Chavela Vargas, who attained legendary status through her renditions of Mexican ranchera music throughout much of the Spanish-speaking world in her final years, died on August 3, at the age of 93.
Born Isabel Vargas Lizano in Costa Rica, before being abandoned by her parents as a child, she moved to Mexico aged 17, in 1936. Her arrival coincided with the rise of ranchera music, which like country music in the United States, was initially a celebration of rural values, but soon became a format to explore themes such as the hopelessness of love, the sorrows of which are best drowned in the bottle.
Vargas soon became part of the circle of artists and hangers on associated with painters Diego Rivera and Frida Kahlo, and she lived with the couple on and off during the late 1930s and early 1940s. She would perform in small bars and clubs, dressed as a man, often with a gun tucked into her belt, smoking a cigar and glugging from a bottle of tequila.
Accompanying herself on guitar, she would sing songs written by men, for men, about erotic love for women. Unsurprisingly in Roman Catholic Mexico, her open lesbianism shocked many, and undoubtedly limited her career.
Vargas’ contribution to ranchera is undisputable: she stripped the music down to its bare bones, shedding the mariachi trumpets that had come to be associated with the form by the 1950s, notably in the songs of José Alfredo Jiménez, author and singer of some of Mexico’s best known songs, such as El Rey. By performing with just a guitar, she got to the heart of her material, despite her limited vocal range, managing to imbue Jiménez’s often maudlin songs with an intimacy and authenticity matched by few. “I’ve always had the same voice,” she said in an interview. “I don’t need machines to help me sing. I sing because I sing. And I sing truthfully.
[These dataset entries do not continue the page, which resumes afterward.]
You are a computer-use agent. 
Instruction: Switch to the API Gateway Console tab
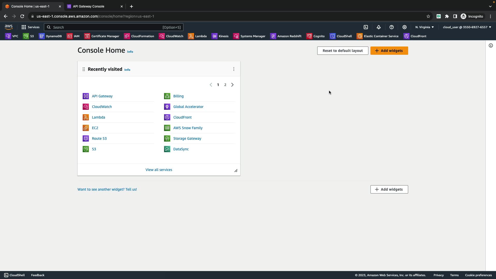89,6
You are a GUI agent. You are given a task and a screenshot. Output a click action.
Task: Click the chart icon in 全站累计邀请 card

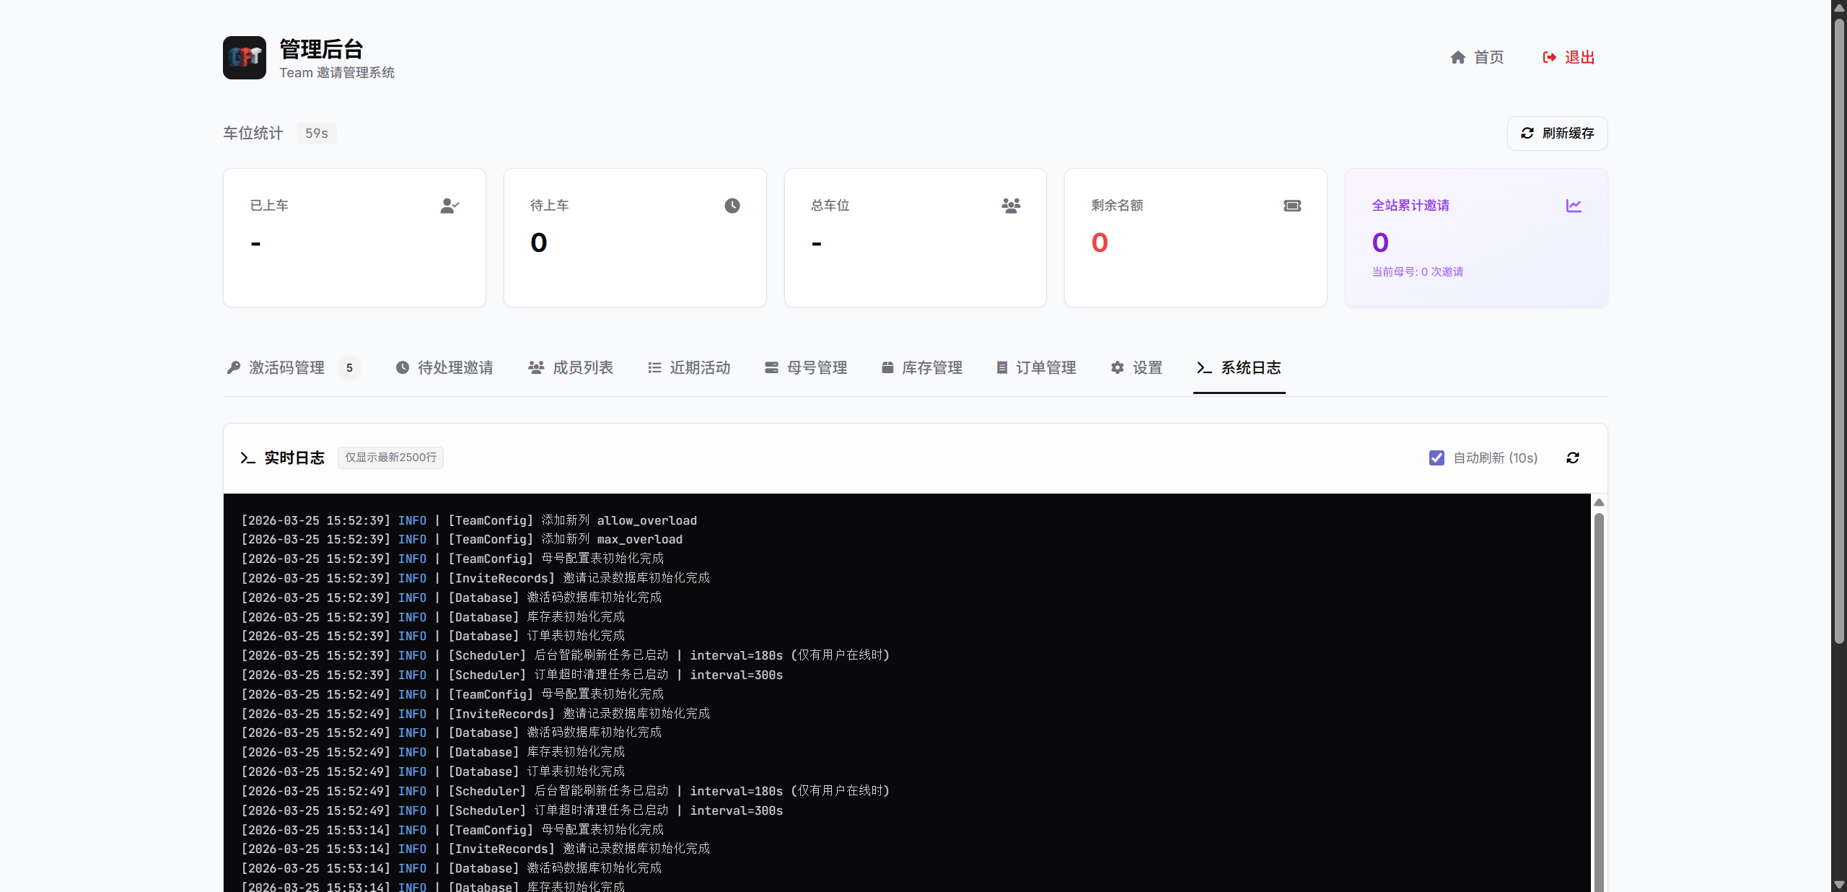1574,206
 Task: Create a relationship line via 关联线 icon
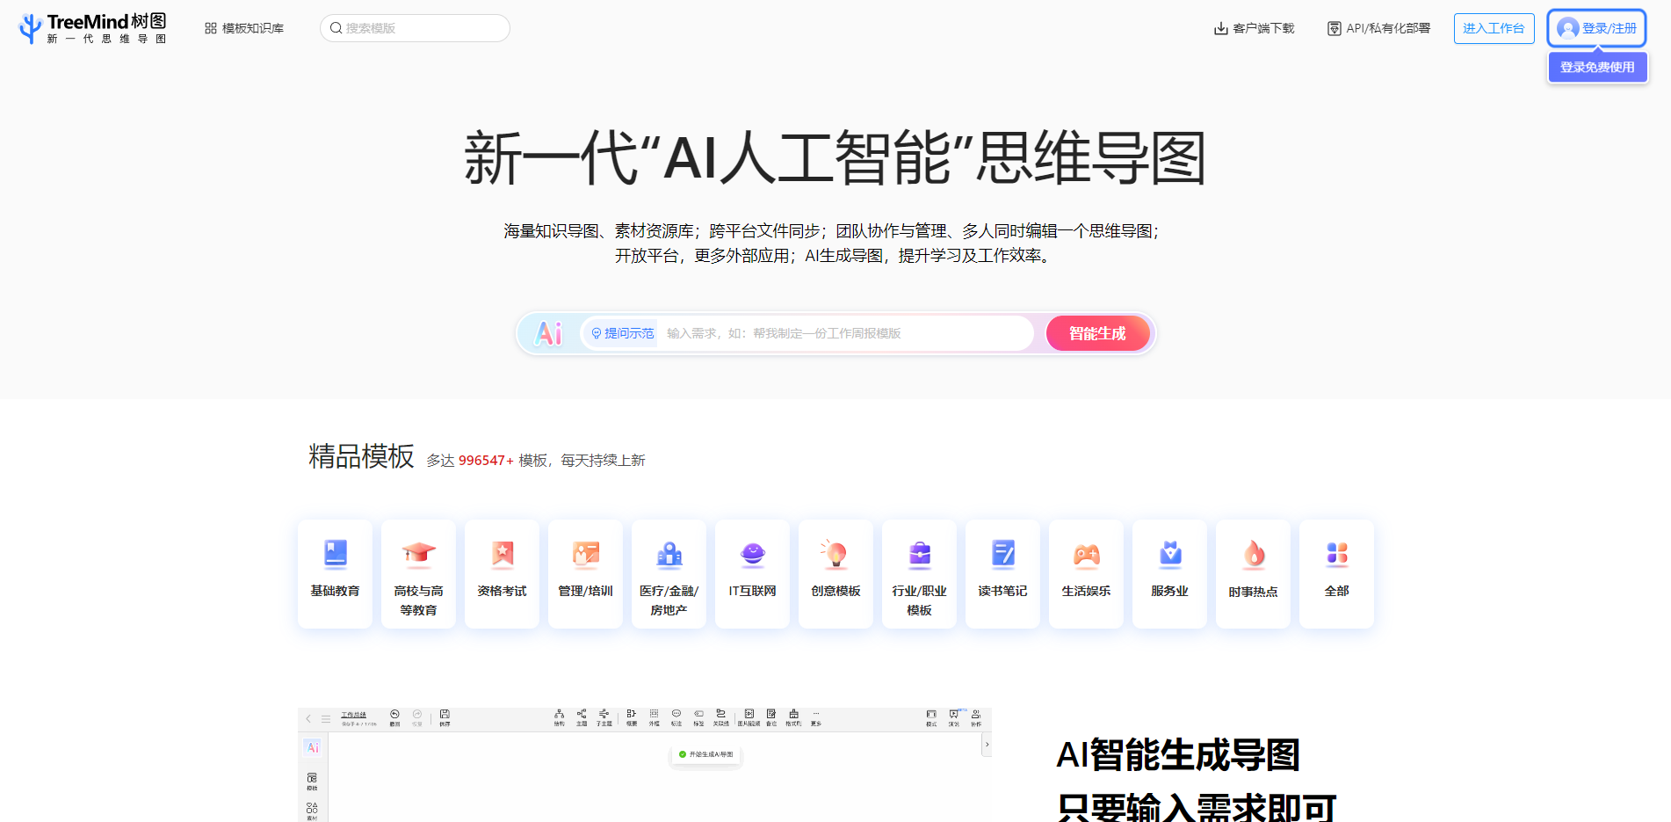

Nothing interferes.”
She recorded a number of singles during the 1950s, including one of her best-known numbers, Macorina, a declaration of physical love for a Cuban prostitute, but didn’t record her first album until 1961, by which time she was a fully fledged alcoholic, with her drinking bouts alongside Jiménez among the mariachis of the Plaza Garibaldi by now having become the stuff of legend. For the next decade she continued to record, even appearing on television, and enjoyed some commercial success. In 1957 she performed at the wedding of Elizabeth Taylor to the film producer Michael Todd in Acapulco.
But by the early years of the 1970s her lifestyle had taken its toll, and following the death of Jiménez in 1973, she retired, going to live among the Huichol Indians for most of the next 20 years, fighting to overcome her alcoholism, and during which time she was largely forgotten. When this author lived in Mexico for a year in the late 1980s, doing research for a thesis on the links between ranchera and norteña music, her name never came up among musicians and musicologists.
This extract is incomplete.